The most recent Star Wars movie, Rogue One, was, in my opinion, phenomenal. I won’t spoil anything for you, but the premise of the movie was basically the opening crawl to the original Star Wars (subtitled A New Hope some years later). It provided some backstory to the action. However, anyone who had never seen Star Wars: A New Hope and the rest of the original trilogy might not have the same positive reaction to Rogue One as I did. For one, the ending of Rogue One is rather depressing…if you don’t know what happens immediately following in A New Hope. If you do know what happens next, the ending to Rogue One is incredibly…hopeful.
In a way, the relation of the Apostles’ Creed to the Ten Commandments is very similar. If all you had were the Ten Commandments, you would be rather depressed, and worse, condemned, because the Ten Commandments describe what God expects of us. What’s more, the Commandments routinely inform us that we can’t keep God’s demands perfectly. There is no salvation through keeping the Law. The Ten Commandments leave us…without hope.

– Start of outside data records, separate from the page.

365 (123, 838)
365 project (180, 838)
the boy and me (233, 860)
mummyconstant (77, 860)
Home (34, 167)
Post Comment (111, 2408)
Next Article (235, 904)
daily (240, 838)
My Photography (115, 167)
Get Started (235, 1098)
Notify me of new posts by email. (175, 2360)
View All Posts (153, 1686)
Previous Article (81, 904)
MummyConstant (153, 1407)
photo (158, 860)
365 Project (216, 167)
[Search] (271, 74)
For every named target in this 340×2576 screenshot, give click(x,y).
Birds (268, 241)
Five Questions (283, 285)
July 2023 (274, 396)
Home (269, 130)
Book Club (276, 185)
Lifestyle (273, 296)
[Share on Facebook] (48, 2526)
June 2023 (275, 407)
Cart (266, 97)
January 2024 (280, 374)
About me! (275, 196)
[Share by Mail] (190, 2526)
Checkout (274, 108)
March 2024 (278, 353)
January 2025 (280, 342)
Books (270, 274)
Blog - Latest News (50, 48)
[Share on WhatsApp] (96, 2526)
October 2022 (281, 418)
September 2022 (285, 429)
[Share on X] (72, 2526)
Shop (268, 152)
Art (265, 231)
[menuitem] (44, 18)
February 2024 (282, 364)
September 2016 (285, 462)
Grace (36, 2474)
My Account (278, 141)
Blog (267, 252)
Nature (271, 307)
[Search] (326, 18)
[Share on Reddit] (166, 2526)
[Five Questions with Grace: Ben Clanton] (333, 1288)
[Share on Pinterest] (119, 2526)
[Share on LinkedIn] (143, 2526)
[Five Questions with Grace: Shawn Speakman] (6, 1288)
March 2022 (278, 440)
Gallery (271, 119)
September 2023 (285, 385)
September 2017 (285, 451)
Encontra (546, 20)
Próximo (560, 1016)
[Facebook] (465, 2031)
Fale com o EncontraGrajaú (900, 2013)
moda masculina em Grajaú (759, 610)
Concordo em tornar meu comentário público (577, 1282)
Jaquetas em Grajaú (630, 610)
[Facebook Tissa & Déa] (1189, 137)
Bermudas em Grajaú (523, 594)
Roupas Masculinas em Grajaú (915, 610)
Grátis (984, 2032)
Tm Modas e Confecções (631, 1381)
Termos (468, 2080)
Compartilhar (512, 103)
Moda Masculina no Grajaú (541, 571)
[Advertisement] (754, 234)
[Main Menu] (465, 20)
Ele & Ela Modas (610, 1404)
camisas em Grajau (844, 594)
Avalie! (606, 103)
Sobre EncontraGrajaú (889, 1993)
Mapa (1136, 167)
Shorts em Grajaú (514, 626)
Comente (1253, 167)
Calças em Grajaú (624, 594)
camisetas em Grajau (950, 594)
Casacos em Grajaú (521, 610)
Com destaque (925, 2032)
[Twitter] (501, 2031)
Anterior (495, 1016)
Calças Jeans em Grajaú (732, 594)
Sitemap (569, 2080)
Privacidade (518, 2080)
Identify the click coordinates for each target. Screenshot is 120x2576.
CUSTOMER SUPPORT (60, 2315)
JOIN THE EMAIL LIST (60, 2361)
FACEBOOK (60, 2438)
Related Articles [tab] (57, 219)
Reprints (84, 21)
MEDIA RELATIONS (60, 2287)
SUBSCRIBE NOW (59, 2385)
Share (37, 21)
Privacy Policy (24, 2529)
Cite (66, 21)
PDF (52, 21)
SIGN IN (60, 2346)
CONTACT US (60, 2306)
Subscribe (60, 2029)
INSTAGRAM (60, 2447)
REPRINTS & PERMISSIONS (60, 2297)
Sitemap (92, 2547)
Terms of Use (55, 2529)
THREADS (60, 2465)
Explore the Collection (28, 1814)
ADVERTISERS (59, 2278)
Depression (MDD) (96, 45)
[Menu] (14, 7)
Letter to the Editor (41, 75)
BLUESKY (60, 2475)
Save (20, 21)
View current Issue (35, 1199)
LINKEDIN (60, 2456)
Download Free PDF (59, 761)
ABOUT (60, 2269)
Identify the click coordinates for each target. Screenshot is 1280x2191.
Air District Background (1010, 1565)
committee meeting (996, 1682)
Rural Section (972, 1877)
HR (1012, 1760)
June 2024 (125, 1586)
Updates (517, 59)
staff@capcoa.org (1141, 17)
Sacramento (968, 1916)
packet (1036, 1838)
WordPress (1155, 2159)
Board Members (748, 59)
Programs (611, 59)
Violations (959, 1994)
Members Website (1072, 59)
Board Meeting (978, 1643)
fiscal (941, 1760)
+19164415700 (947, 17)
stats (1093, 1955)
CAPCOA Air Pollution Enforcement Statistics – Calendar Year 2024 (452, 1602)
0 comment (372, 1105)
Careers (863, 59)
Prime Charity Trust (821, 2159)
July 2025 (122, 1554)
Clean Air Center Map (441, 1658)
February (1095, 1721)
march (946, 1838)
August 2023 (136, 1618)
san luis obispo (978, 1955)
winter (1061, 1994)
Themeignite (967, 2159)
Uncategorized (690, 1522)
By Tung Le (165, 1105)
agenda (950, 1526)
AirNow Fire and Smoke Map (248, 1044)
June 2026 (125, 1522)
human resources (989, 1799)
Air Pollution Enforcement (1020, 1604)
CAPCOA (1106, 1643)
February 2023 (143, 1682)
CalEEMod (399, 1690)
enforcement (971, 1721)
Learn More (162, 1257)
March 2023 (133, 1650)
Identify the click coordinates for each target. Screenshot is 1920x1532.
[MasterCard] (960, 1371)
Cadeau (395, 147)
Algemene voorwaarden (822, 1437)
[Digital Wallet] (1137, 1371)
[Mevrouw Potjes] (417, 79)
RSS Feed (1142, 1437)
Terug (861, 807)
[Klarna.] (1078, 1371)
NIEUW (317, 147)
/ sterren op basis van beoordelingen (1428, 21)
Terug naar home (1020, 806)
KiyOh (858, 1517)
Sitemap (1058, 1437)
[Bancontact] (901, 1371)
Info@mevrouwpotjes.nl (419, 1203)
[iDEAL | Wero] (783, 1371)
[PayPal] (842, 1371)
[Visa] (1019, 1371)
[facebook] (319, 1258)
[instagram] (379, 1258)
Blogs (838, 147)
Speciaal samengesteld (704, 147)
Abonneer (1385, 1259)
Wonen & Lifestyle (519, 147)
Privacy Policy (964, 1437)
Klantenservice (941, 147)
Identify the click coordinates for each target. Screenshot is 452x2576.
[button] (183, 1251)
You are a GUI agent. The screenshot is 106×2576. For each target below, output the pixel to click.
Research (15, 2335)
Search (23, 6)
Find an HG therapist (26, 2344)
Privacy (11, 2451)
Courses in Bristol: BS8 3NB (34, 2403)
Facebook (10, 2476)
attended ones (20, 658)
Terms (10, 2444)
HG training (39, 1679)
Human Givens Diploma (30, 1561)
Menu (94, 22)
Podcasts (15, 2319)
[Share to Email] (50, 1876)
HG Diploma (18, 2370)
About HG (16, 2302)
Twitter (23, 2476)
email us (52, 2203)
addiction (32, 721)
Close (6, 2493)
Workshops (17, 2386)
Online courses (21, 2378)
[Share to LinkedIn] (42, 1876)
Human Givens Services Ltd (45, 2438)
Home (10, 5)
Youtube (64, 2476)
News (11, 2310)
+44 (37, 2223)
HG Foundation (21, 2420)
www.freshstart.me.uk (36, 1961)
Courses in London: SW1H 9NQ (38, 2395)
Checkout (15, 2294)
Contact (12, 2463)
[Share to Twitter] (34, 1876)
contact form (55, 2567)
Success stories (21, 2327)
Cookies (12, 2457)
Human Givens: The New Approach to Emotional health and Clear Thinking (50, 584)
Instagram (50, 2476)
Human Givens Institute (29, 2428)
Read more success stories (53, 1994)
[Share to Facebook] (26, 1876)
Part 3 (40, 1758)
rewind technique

But immediately following the Ten Commandments in our Catechism is the Apostles’ Creed. The Creed, as Luther explained it, “sets forth to us everything we must expect and receive from God.” The Creed answers the Commandments, especially the First Commandment, which teaches us to have no other gods than the true God and leaves us wondering who this God is. The Creed’s answer is beautiful and succinct, a summary of the Gospel: everything God is and everything God has done to save us.
In a big picture way, this is why the Creed is important. But equally important is everything taught in the Creed. Lutherans have generally divided it into three articles, but this “trilogy” doesn’t mean there are only three teachings of Scripture. Luther commented, “But for the learned and those who are somewhat advanced, these three articles may all be expanded and divided into as many parts as there are words.”
OUT OF CONTEXT
It has become common among many Christian denominations to reject creeds, at least historic and corporate creeds. These churches falsely assume that such creeds somehow supplant the authority of the Bible and therefore hinge a person’s personal faith upon tradition rather than Scripture.
However, a creed, whether written down or spoken, is two things at the same time: one, a summary of what something teaches, and two, a confession of what someone believes. The Apostles’ Creed is a true summary of what the Bible teaches, and so as Lutherans, because we believe what the Bible teaches and because the Creed teaches nothing contrary to the Bible, we personally confess and believe the Creed.
The Creed is nothing more than an echoing back of the Gospel. The Greek word catechism, κατηχέω, from which we get our word “echo,” literally means to “echo back” or to orally transmit teachings exactly from one mind to another, losing nothing in transmission. The language of the Creed helps us retain and understand what the Bible teaches.
THE CREED’S OWN CONTEXT
The first article of the Creed summarizes God the Father’s special activity of creation (meaning that this act is not exclusive to the First Person of the Trinity only, but that He is the primary Actor along with the Second and Third Persons). Luther commented on this article in his Large Catechism: “For here we see how the Father has given Himself to us, together with all creation, and has most richly provided for us in this life. We see that He has overwhelmed us with unspeakable, eternal treasures by His Son and the Holy Spirit…”
The second article begins to speak of these eternal treasures and summarizes the special activity of the Second Person of the Trinity, Jesus Christ: redemption. Redemption is how we have been brought from Satan to God, from death to life, from sin to righteousness, all by the work of Jesus paying for our sins with His own precious blood. On the point of redemption, Luther explained that “the entire Gospel that we preach is based on this point, that we properly understand this article as that upon which our salvation and all our happiness rests. It is so rich and complete that we can never learn it fully.”
Of course, we would never be able to learn or believe it at all except by the power of the Holy Spirit. The third article summarizes the special activity of the Third Person, the Holy Spirit: sanctification. The Holy Spirit sanctifies or makes us holy through the communion of saints, the forgiveness of sins, the resurrection of the body, and the life everlasting. Again, Luther wrote about the joy this article gives: “So that this treasure [of redemption] might not stay buried, but be received and enjoyed, God has caused the Word to go forth and be proclaimed. In the Word He has the Holy Spirit bring this treasure home and make it our own. Therefore, sanctifying is just bringing us to Christ so we receive this good…”
Together, the three articles of the Creed focus our attention and call us to believe who God is and everything He has done for our salvation. Through everything God has done, we are now freed from the condemnation of the Law, from the burden and guilt that the Ten Commandments place on us. To reject any of the three articles of the Creed would be to return to the Law and deny the comfort revealed in what God has done for us in the Gospel. Because of everything echoed in the Creed, we now have…a new hope.